• [Work required] Rewrite the listing below so that "GUI agent" is renamed "interface agent" wherever it occurs, with all other text unchanged. Leave the pictures out of your answer.

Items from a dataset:
┏━━

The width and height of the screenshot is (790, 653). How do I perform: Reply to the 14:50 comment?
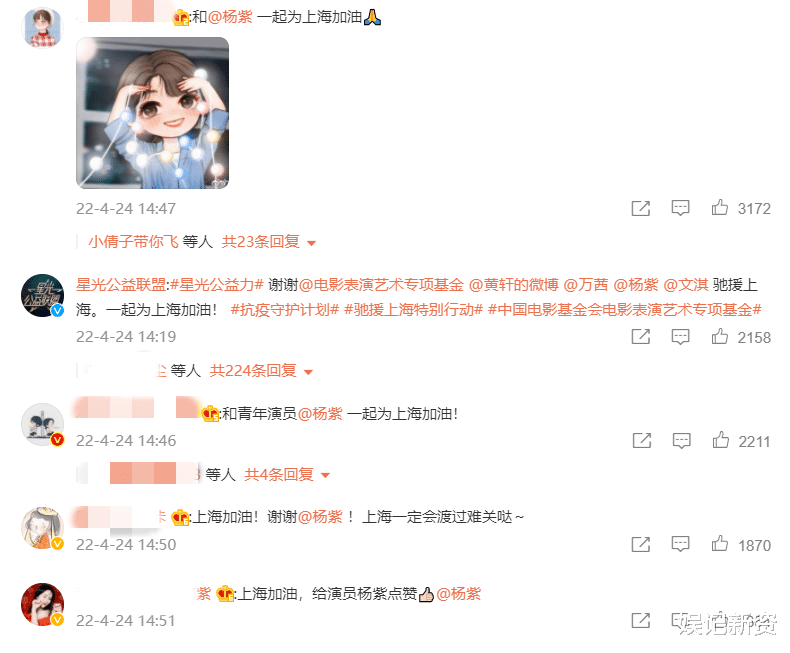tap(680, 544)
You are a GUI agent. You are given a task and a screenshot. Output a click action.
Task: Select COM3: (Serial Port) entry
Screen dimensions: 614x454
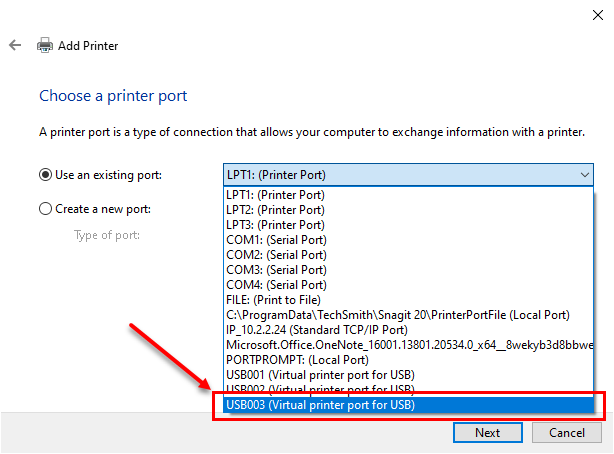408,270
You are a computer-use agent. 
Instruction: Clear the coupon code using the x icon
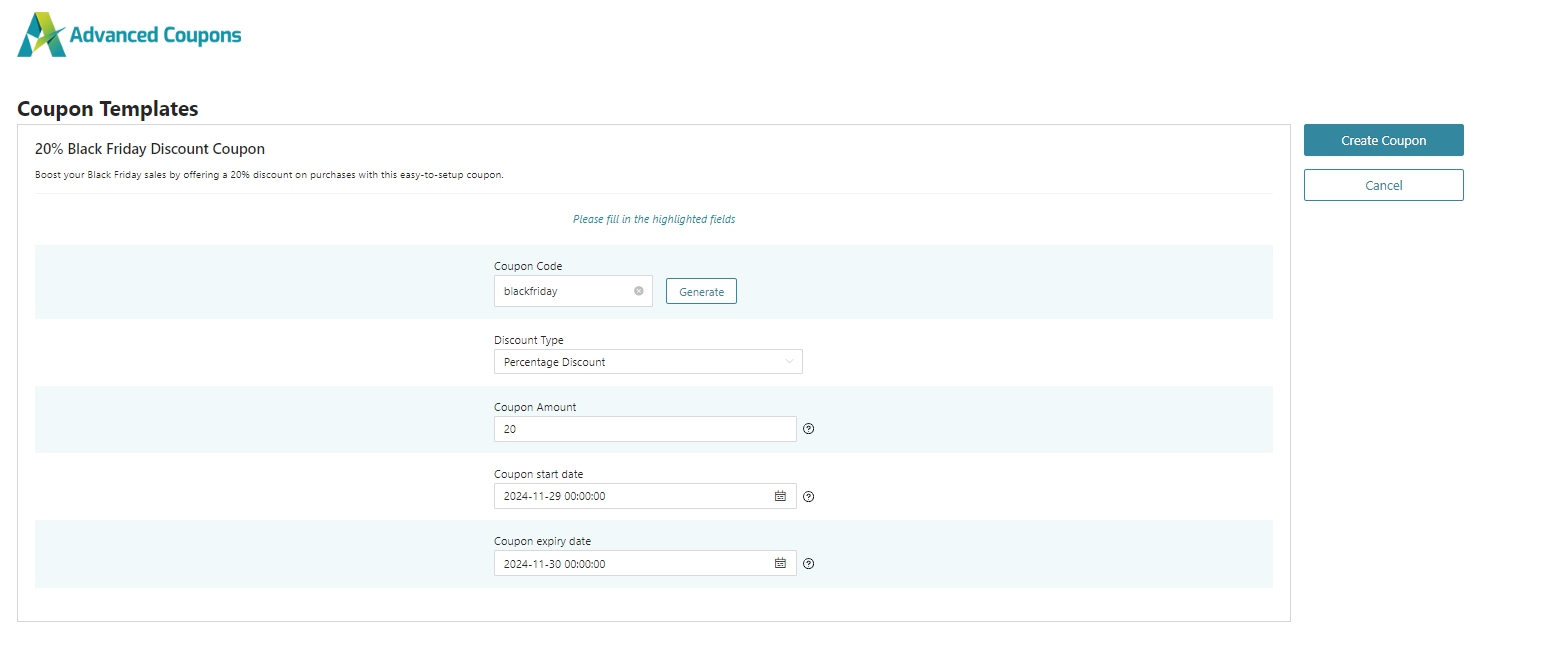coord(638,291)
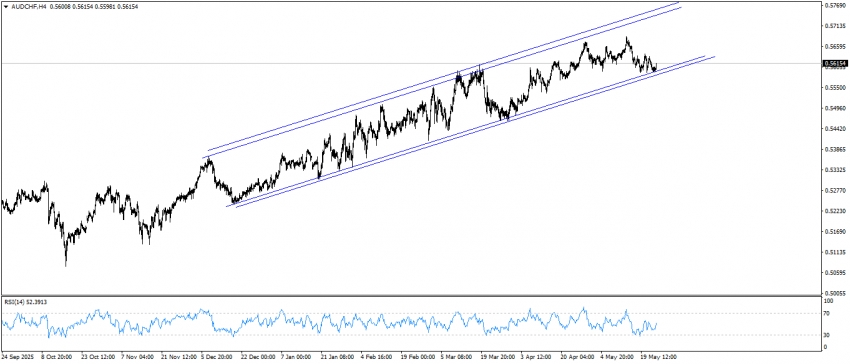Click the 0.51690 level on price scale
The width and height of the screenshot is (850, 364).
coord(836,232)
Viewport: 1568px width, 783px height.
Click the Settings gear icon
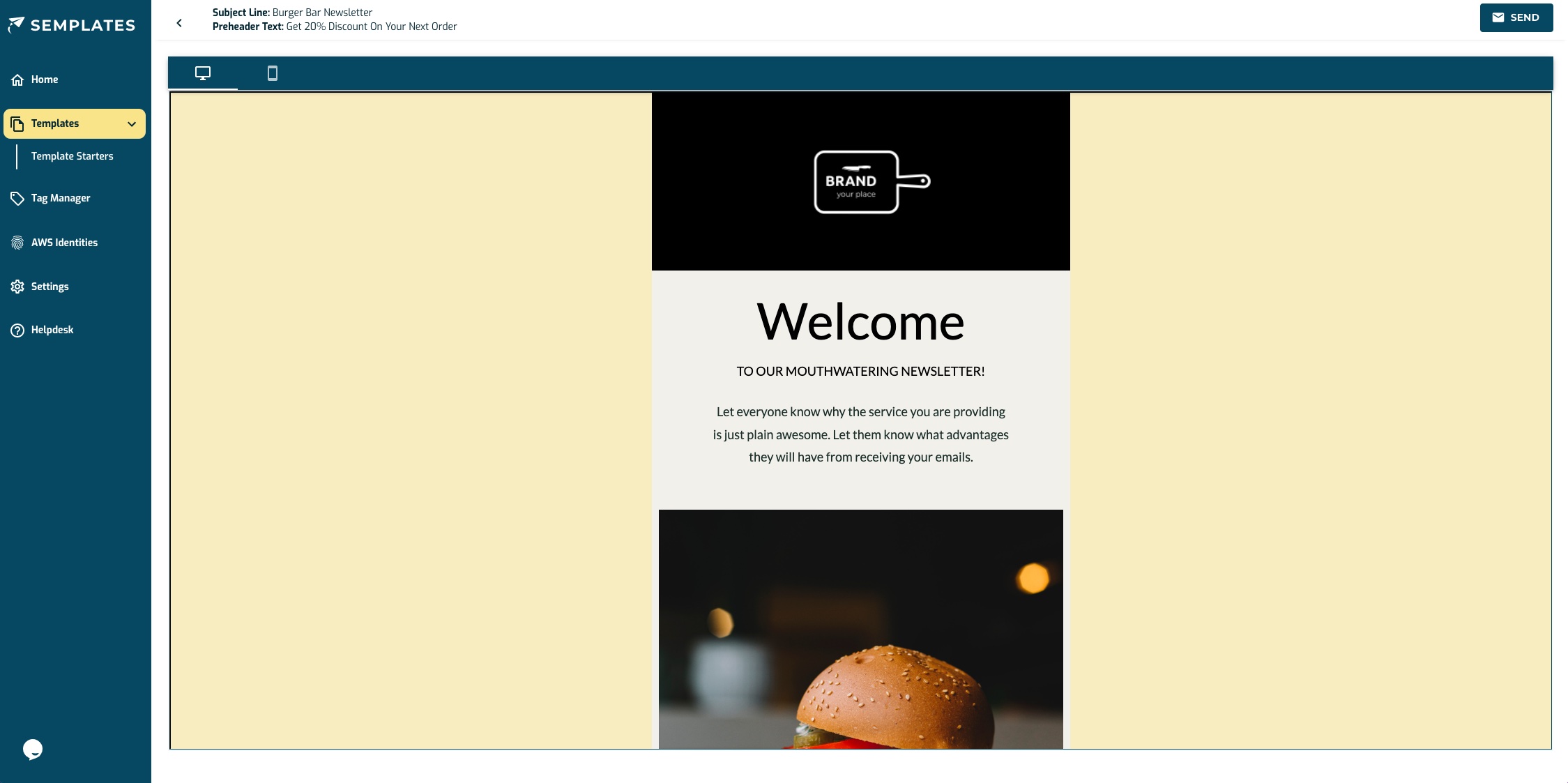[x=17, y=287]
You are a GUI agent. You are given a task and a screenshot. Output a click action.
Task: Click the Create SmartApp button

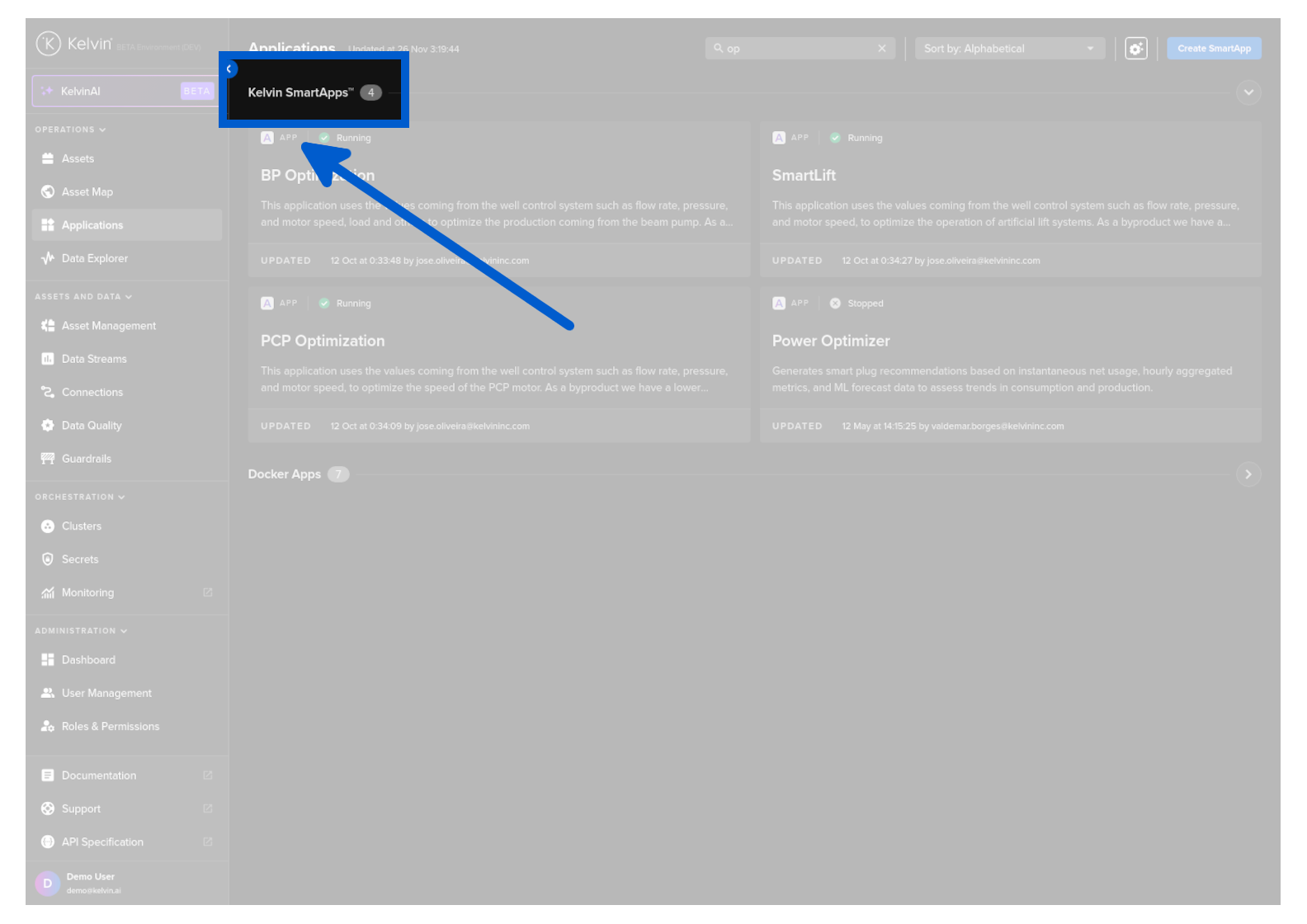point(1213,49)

┗━━

• [Answer to the task]
The width and height of the screenshot is (790, 653). How do I perform: Reply to the 14:50 comment?
tap(680, 544)
You are a interface agent. You are given a task and a screenshot. Output a click action.
Task: Select COM3: (Serial Port) entry
Screen dimensions: 614x454
408,270
You are a computer-use agent. 
Instruction: Clear the coupon code using the x icon
coord(638,291)
Click the 0.51690 level on price scale
The width and height of the screenshot is (850, 364).
coord(836,232)
Viewport: 1568px width, 783px height.
Click the Settings gear icon
[x=17, y=287]
You are a interface agent. You are given a task and a screenshot. Output a click action.
Task: Click the Create SmartApp button

point(1213,49)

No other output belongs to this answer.